▶ [What is being asked]:
From the entries that follow, reproduce exactly and only the lines from the line with "Supplier & Vendor Relations (180, 2142)" to the line with "お問合せ (354, 151)", endpoints included.

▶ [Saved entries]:
----------
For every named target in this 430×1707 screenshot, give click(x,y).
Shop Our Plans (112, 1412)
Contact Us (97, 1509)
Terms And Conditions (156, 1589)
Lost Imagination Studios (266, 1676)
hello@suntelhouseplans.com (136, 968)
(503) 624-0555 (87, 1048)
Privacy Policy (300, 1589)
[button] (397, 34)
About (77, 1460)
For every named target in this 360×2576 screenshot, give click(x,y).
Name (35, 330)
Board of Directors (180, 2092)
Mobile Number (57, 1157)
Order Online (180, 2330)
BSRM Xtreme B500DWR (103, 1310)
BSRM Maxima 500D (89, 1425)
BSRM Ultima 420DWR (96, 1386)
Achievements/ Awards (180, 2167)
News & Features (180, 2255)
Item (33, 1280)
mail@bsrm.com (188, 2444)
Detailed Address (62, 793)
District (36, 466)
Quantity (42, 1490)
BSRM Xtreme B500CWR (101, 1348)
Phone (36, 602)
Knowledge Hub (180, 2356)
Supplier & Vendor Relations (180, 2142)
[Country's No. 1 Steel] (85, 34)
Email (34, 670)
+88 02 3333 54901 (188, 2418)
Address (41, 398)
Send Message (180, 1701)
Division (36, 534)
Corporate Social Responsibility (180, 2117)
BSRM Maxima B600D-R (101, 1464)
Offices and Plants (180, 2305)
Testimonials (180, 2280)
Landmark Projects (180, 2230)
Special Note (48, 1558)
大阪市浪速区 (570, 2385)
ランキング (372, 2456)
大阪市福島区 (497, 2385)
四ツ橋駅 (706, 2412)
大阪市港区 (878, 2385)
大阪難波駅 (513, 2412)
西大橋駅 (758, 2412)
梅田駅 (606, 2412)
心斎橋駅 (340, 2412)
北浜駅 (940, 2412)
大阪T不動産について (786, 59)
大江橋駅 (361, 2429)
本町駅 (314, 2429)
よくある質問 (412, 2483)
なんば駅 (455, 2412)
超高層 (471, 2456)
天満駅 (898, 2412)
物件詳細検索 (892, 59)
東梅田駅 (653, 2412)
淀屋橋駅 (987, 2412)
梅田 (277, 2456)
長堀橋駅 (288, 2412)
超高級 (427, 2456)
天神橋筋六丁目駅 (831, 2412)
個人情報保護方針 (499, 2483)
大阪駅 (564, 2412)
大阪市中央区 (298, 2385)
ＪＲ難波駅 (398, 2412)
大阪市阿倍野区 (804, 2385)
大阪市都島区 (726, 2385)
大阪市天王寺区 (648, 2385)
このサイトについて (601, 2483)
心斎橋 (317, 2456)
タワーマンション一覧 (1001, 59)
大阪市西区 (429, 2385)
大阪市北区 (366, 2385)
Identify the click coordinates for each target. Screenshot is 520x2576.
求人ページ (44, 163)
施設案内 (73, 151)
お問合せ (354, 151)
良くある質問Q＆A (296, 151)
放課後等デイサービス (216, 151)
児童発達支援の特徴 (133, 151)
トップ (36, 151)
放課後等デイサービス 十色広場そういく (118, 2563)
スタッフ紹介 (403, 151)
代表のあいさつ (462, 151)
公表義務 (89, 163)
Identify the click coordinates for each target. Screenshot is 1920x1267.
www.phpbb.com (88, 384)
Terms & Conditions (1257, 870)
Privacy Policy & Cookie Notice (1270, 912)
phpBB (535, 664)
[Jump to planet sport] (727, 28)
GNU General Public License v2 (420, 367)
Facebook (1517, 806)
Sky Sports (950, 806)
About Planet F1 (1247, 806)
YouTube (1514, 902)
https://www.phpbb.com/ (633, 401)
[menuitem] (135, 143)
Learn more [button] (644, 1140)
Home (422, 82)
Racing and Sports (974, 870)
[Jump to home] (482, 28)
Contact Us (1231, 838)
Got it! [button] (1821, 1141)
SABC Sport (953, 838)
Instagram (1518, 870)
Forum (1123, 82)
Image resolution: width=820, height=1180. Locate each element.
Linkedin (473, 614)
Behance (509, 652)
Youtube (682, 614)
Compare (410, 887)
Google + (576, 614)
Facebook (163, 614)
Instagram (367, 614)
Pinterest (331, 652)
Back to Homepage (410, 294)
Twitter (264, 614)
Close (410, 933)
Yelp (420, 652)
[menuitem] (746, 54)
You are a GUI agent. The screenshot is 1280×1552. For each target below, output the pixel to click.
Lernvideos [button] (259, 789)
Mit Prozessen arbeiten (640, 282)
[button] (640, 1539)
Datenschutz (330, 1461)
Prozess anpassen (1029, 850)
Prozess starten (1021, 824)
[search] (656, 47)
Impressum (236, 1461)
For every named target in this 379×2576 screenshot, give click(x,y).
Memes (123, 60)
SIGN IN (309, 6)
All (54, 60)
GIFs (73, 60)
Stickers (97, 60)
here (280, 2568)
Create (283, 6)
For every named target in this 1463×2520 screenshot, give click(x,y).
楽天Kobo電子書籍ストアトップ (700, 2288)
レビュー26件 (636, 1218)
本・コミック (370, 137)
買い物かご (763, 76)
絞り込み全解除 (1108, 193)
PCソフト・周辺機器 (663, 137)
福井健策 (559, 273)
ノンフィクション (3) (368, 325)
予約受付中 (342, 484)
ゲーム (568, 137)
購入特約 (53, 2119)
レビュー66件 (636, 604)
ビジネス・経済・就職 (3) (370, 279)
----------
▶ [Written solution]:
Supplier & Vendor Relations (180, 2142)
[Country's No. 1 Steel] (85, 34)
Email (34, 670)
+88 02 3333 54901 (188, 2418)
Address (41, 398)
Send Message (180, 1701)
Division (36, 534)
Corporate Social Responsibility (180, 2117)
BSRM Maxima B600D-R (101, 1464)
Offices and Plants (180, 2305)
Testimonials (180, 2280)
Landmark Projects (180, 2230)
Special Note (48, 1558)
大阪市浪速区 (570, 2385)
ランキング (372, 2456)
大阪市福島区 (497, 2385)
四ツ橋駅 (706, 2412)
大阪市港区 (878, 2385)
大阪難波駅 (513, 2412)
西大橋駅 (758, 2412)
梅田駅 (606, 2412)
心斎橋駅 (340, 2412)
北浜駅 (940, 2412)
大阪T不動産について (786, 59)
大江橋駅 (361, 2429)
本町駅 (314, 2429)
よくある質問 (412, 2483)
なんば駅 (455, 2412)
超高層 (471, 2456)
天満駅 (898, 2412)
物件詳細検索 (892, 59)
東梅田駅 (653, 2412)
淀屋橋駅 (987, 2412)
梅田 (277, 2456)
長堀橋駅 (288, 2412)
超高級 (427, 2456)
天神橋筋六丁目駅 (831, 2412)
個人情報保護方針 (499, 2483)
大阪駅 (564, 2412)
大阪市中央区 (298, 2385)
ＪＲ難波駅 (398, 2412)
大阪市阿倍野区 (804, 2385)
大阪市都島区 (726, 2385)
大阪市天王寺区 (648, 2385)
このサイトについて (601, 2483)
心斎橋 (317, 2456)
タワーマンション一覧 (1001, 59)
大阪市西区 (429, 2385)
大阪市北区 (366, 2385)
Identify the click coordinates for each target. Screenshot is 520x2576.
求人ページ (44, 163)
施設案内 (73, 151)
お問合せ (354, 151)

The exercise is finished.